Dom Moore was brought back on a sensible deal - careful planning? (Photo: Dave Sandford/NHLI)

Dom Moore was brought back on a sensible deal – careful planning? (Photo: Dave Sandford/NHLI)

A successful franchise is well built from the bottom to the top. In the cap era a club needs to develop their own, they need to have a solid pipeline and a competitive minor league affiliate. Prospects need to get into the habit of success and the Rangers’ minor league affiliate hasn’t helped in this regard the past two years as the Wolf Pack have failed to get to the post season for two straight seasons.

To many Ranger fans, the Rangers had a disastrous July 1st. They lost popular players in Anton Stralman and Brian Boyle. They added a whole bunch of ‘minor leaguers’, an aging defenseman (Dan Boyle) with a recent injury history as well as a fist swinging bottom line player to an excessive deal. This is all true. However, let’s look at two key issues here; the loss of core players – Boyle and Stralman – and the ‘minor league’ bunch.

Stralman and Boyle are replaceable

Everyone laments the loss of Stralman and Boyle. Rightly so. They have developed into solid NHL players and became core members of the Rangers. However do you remember where they came from? Stralman couldn’t stick with a team and couldn’t do better than a try-out with the Devils; Boyle was a Kings cast-off destined for the AHL, he was a project. There is no reason why the Rangers cannot develop this kind of player again.

With Dan Boyle signed, the next person inserted into the line-up will have sheltered minutes on the 3rd pairing. In a cap world you have to make sacrifices and Stralman is getting far too much money and term from Tampa. At the end of the day, Stralman doesn’t offer anything that is irreplaceable. He offers no reason to panic.

Brian Boyle wanted a bigger role than the Rangers could give. Who hasn’t left a job for the same reasons? The anger aimed at Rangers management for not giving him enough dollars to stick around is misplaced, dollars in this case isn’t an appropriate argument.

The Rangers have prospects ready for the NHL level. Fans bemoan when teams don’t develop prospects. Boyle’s departure creates an opportunity for Oscar Lindberg, JT Miller and/or several prospects in the franchise. This is how successful teams operate in a cap world. They promote from within and spend elsewhere. The Rangers did not need to sign Tanner Glass but the prospects in the system now have a chance to grab a spot in the line up and more youth on the roster can’t be a bad thing… and in’t it ironic how so many people hated Boyle and now can’t bare to see him leave? Why can’t another player develop this kind of emotion in the fan base?

Success on the Farm 

Hunwick, Allen, Kostka, Kampfer, Matt Bodie and Dylan McIlrath. The Wolf Pack were bad last year. All of a sudden they have a core defensive unit that should be strong when you factor in this list of names. Some of these players may be in New York but the nucleus will give the Pack an experienced yet young, talented AHL unit.

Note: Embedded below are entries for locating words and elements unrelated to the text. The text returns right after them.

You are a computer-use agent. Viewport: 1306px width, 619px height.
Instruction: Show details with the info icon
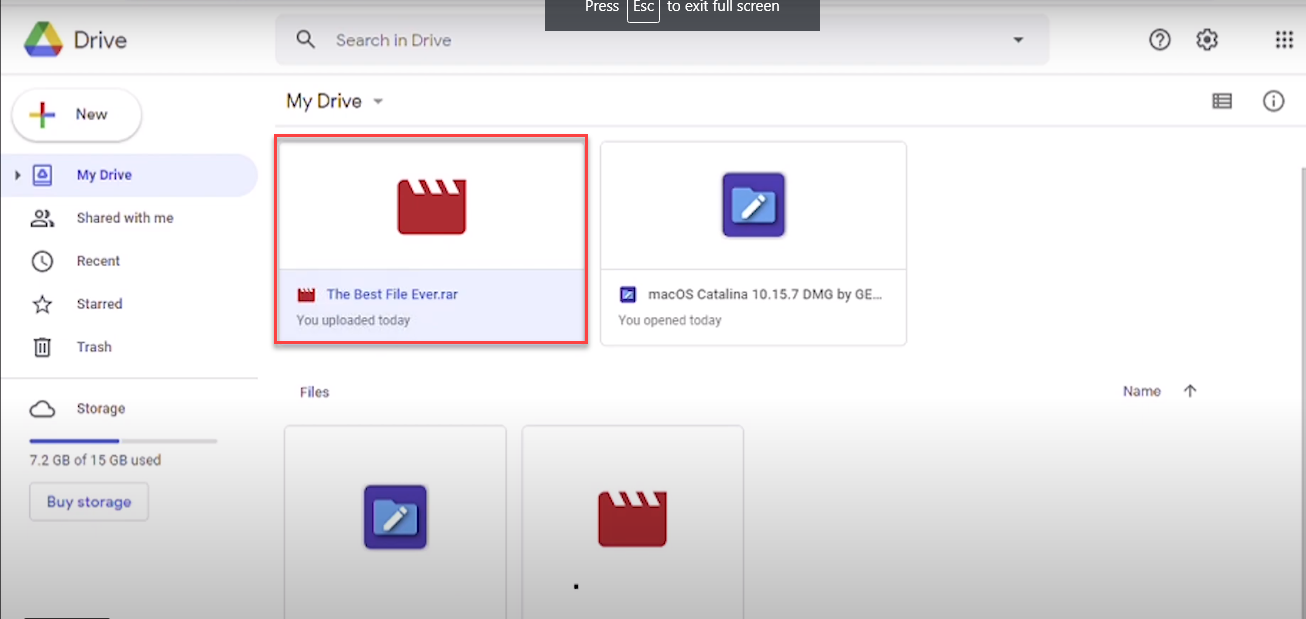[x=1273, y=101]
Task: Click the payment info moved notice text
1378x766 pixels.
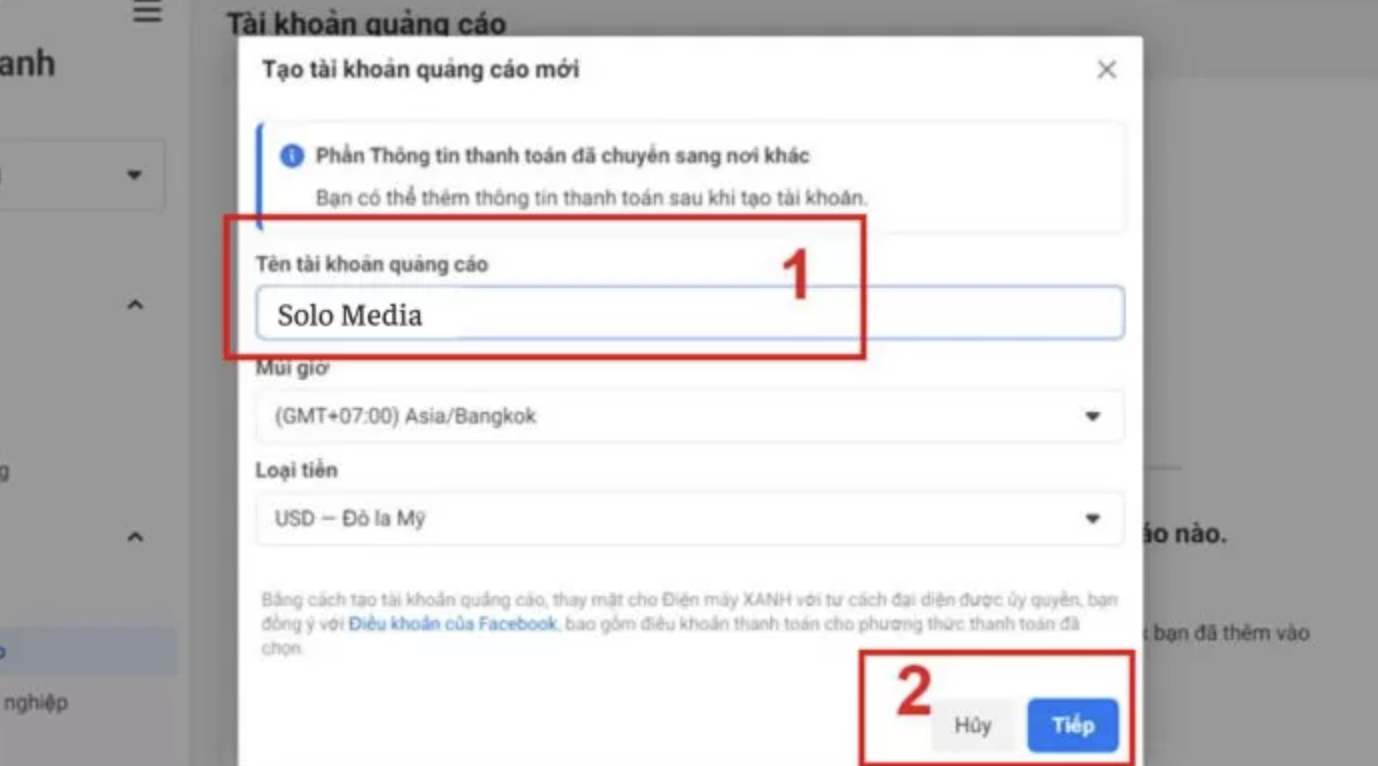Action: [562, 156]
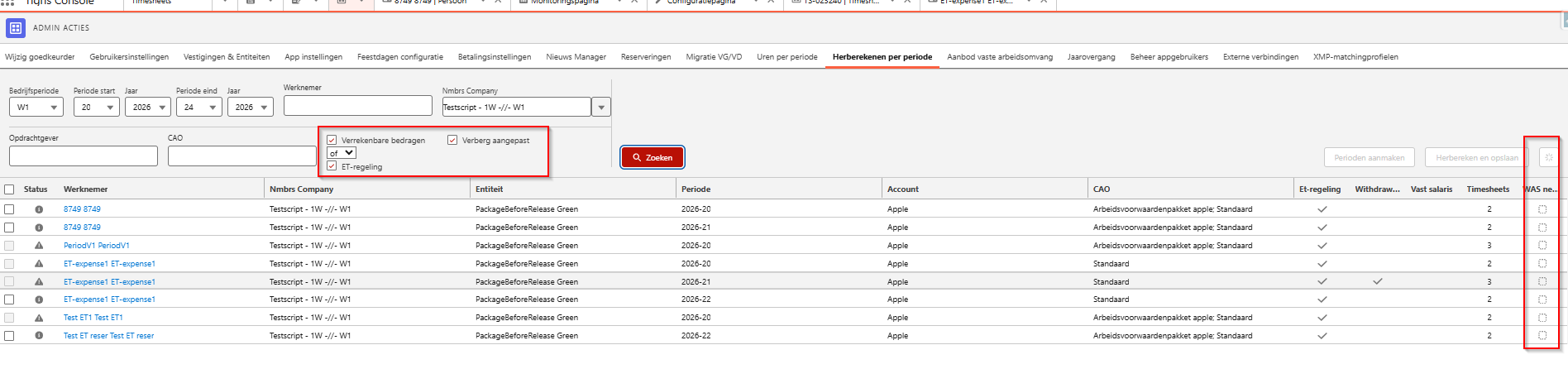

If the Pack win, if they are better defensively then the Rangers will benefit. Many people don’t want the Rangers to throw blank cheques around during free agency and they didn’t. They carefully added players to the depth chart on short term deals that should benefit every level of the Franchise. Dylan Mcllrath and the likes of Matt Bodie will benefit from having AHL veterans who can defend (better than Aaron Johnson…) lining up alongside them.

The same principle goes for the AHL forwards the Rangers have signed in Chris Bourque and Chris Mueller. Giving the kids some legitimate AHL offense alongside them is a huge aid to their development and don’t underestimate what impact having his brother on the ice could have on Ryan Bourque. Remember, veteran help is part of prospect development, something that Rangers are very aware of.

As of today, the Rangers have lost several popular players and on the face of things they haven’t adequately replaced them yet but the organisation is trusting its prospect pool, and is giving opportunities to younger players while not over committing to players with limited success on their CV’s (goodbye Benoit Pouliot). Are the Rangers in a no-win scenario? Carefully adding developing their minor league system and not over committing to Free Agents sounds like a good idea to me.

Trust the management. After all, they have taken this franchise to two Conference Finals in two years; enough reason not to panic.